The US bond and equity markets have largely become desensitized about momentary events and comments out of Europe. There is a slowly increasing belief in US markets that eventually Europe will save itself and its currency; likely driven by the view that anything short of some acceptable plan would be a catastrophe to Europe and rest of the global economies. Safety moves into US treasuries have ebbed, at the moment there is little motivation to move into treasuries, yet so far there is not much reason the dump fixed rate treasuries. The 10 yr note yield has increased from 1.85% on 1/13 to 2.06% yesterday, mostly traders reducing exposure; MBSs also have increased in rate. Although rates have increased some as we noted they would, at the same time we do not expect interest rates to move much higher; our target for the bellwether 10 yr note is 2.15% and no higher, worse case for mortgage rates, another 10 basis points in rates on 30s.

Working against the bond market, less concern over Europe and improved US economic outlook. Most all key economic reports in the past three months have beaten estimates. On Friday Commerce will release the advance Q4 GDP, consensus is+3.1%, up frm +1.8% in Q3. While the fed will continue to keep short rates low as it has said repeatedly, the long end of the curve (10 yr) has seen its lows. There is an idea out there that the Fed may decide to increase its purchases on MBSs in an attempt to keep mortgage rates low, but if treasuries increase about all that can be expected is the yield spread between MBSs and treasuries will narrow. It is not likely that treasury rates would increase while mortgage rates fall.

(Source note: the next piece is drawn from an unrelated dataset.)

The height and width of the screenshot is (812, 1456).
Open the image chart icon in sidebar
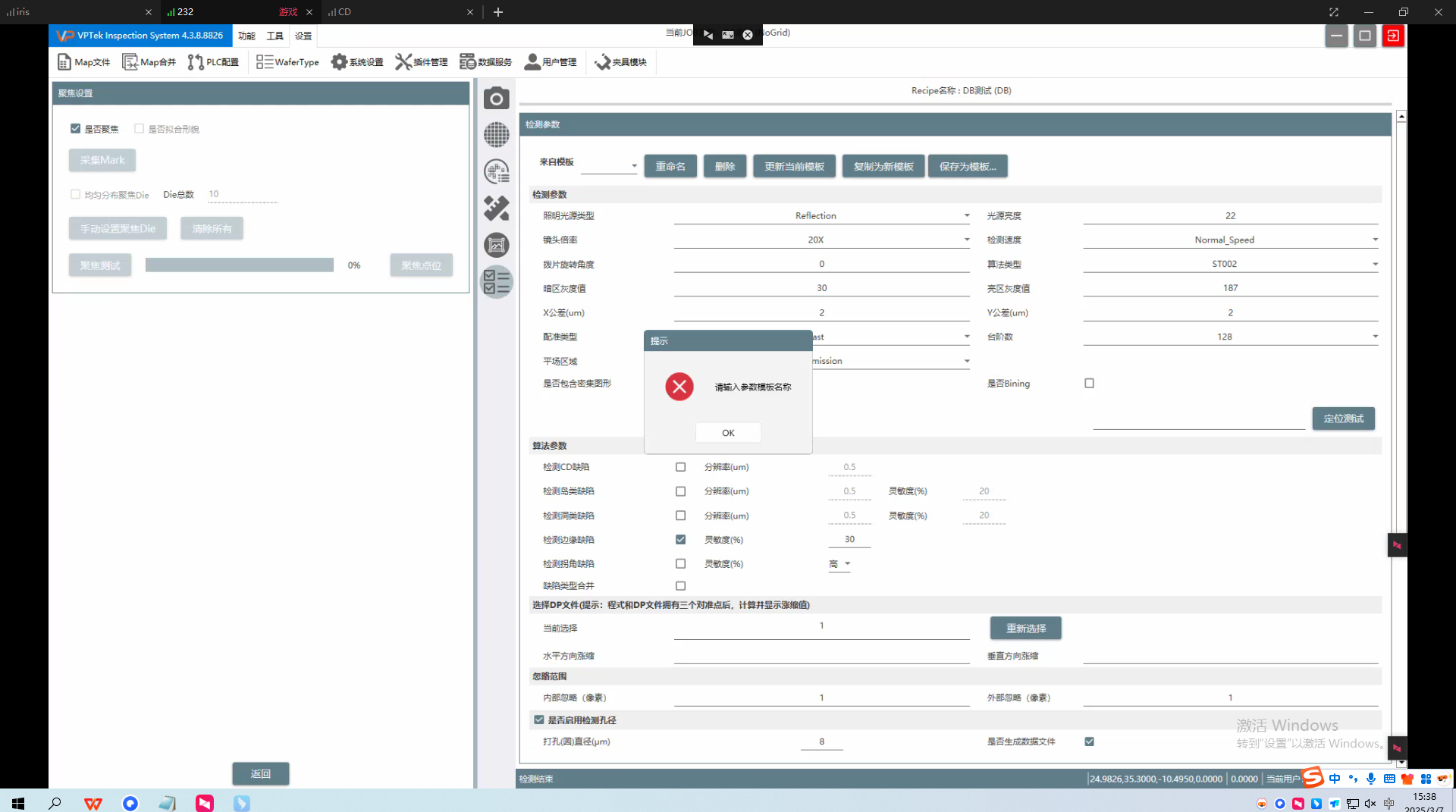[497, 245]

At 10:00a few minutes ago; Dec pending home sales (contracts signed but not closed) was expected down 1.0%, sales fell 3.5% with about a third of sales are not going to the closing table; yr/yr pending sales up 5.6%. Nov FHFA housing price index expected -0.1%, jumped 1.0%; yr/yr -1.8%. There was no market reaction to the two housing reports.

US rate markets will likely stay quiet through the morning and early afternoon ahead of the FOMC statement and Bernanke’s press conference this afternoon. At 9:30 the DJIA opened -45, the 10 yr unch and mortgage prices also unchanged to slightly lower.